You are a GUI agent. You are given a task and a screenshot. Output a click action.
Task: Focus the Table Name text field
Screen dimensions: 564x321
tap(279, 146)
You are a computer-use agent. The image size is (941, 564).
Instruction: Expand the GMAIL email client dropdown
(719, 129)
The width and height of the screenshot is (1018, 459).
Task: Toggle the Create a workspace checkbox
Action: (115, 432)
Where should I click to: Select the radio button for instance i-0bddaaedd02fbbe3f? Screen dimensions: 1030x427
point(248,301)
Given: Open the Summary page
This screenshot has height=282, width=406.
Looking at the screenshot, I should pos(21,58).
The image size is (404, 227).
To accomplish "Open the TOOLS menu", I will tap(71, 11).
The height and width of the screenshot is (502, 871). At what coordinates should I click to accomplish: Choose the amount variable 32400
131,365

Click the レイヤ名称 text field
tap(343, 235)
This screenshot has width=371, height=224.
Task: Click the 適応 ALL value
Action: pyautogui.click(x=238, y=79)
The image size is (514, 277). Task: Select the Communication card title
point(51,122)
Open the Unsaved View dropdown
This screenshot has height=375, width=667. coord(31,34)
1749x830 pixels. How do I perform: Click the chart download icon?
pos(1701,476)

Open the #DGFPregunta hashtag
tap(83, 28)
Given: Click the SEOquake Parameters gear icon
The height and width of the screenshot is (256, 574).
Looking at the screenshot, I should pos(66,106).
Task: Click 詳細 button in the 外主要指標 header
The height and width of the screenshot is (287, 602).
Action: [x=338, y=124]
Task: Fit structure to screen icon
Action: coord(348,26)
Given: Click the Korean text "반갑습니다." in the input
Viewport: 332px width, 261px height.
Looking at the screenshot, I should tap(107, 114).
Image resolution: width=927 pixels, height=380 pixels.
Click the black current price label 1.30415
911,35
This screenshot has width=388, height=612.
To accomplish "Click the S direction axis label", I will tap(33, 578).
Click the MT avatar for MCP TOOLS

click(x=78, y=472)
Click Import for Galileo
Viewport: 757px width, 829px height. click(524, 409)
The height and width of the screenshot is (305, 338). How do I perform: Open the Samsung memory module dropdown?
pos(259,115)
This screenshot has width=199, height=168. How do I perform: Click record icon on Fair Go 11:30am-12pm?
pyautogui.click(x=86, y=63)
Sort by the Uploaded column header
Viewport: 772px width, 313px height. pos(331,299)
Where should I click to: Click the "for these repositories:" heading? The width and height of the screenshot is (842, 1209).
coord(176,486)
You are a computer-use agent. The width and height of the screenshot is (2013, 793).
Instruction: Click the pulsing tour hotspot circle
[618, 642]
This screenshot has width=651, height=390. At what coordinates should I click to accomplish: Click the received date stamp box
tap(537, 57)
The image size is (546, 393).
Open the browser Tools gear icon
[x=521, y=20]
■ ■ ■ ■ ■
> PROBLEM TO WORK ON
Start with the line above that contains "Task: Click 詳細 button in the 外主要指標 header" and end with the line that contains "This screenshot has width=388, height=612.". Write out those lines exactly, and only those.

> ANSWER SPACE
Task: Click 詳細 button in the 外主要指標 header
The height and width of the screenshot is (287, 602).
Action: [x=338, y=124]
Task: Fit structure to screen icon
Action: coord(348,26)
Given: Click the Korean text "반갑습니다." in the input
Viewport: 332px width, 261px height.
Looking at the screenshot, I should tap(107, 114).
Image resolution: width=927 pixels, height=380 pixels.
Click the black current price label 1.30415
911,35
This screenshot has width=388, height=612.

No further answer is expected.